O
sudário intemporal
«(…) Theo substituiu depois o
método tradicional de datação pelo carbono 14, utilizando um processo bastante
mais destro, o espectroscópio de massa, que permitia contar realmente os átomos
um por um. Por este método, tinha estimado a data das carótidas de gelo, retiradas
de dentro da calota da Gronelândia, com uma excelência de precisão que atingia
os cem mil anos. Esta última técnica de medição tornara-o célebre e, mais tarde
ou mais cedo, valer-lhe-ia um Prémio Nobel da Física. Com uma serenidade
imperturbável, esperava esta distinção, por si próprio considerada como bem
merecida. Assim, por três vezes sucessivas, lançou-se ao assalto do tempo e,
por três vezes, superou o desafio. Hoje, o sentimento que o assola é o de que
lhe está destinado um desafio ainda mais importante: a investigação da
eternidade, que não é tempo indefinidamente prolongado, mas o contrário, a
ausência de tempo. Como medir uma grandeza
inexistente? Começava a ter uma ideia a tal respeito. Consultou o
relógio. Esperava há um quarto de hora. Era o bastante para poder censurar o
seu irmão e a sua irmã pelo atraso. Era inútil amesquinharem-se com desculpas.

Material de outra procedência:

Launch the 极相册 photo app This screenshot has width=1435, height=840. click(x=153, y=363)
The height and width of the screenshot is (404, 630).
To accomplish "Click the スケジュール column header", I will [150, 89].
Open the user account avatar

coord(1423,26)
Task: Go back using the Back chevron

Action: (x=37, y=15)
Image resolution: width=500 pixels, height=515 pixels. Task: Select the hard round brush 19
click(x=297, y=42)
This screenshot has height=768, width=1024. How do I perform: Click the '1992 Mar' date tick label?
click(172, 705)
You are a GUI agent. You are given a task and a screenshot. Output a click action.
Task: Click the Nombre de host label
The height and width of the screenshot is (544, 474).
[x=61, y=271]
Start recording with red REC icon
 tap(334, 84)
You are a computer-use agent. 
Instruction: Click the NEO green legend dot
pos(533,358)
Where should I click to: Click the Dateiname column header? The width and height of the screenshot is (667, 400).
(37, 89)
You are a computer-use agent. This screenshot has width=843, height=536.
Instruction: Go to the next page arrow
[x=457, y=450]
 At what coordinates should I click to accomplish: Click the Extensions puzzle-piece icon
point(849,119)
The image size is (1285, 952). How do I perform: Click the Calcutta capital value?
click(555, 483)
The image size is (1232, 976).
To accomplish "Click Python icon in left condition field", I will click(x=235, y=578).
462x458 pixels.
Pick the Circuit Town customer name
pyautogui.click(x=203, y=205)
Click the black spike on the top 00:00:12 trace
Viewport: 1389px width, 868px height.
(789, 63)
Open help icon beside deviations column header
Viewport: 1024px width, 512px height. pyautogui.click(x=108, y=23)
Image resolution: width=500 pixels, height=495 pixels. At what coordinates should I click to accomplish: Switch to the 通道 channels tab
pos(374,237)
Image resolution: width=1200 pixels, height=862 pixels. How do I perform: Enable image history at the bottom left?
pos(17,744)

Na verdade, faziam-no perder o seu tempo. Os nervos apoderavam-se dele. Pouco
faltava para que bocejasse. Passeou-se pela galeria das fotografias e
identificou Burt Lancaster, Gary Cooper e Clark Gable, apesar da juventude
deles. Havia uma fotografia recente, colorida, de Mikhail Gorbachev. Foi aos
lavabos e deixou correr a água que saía da torneira sobre as mãos húmidas.
Regressou ao seu lugar, amaldiçoando-se por não ter levado consigo algo para
ler, nem que fosse um jornal. Pôs-se a suspirar e a analisar a frequência e a
amplitude dos seus suspiros. Estava realmente enfadado. O tempo parecia
alongar-se. Só então reparou que estava calor e a atmosfera era pesada. A
tempestade que ameaçava, desde a véspera, ainda não se tinha manifestado verdadeiramente.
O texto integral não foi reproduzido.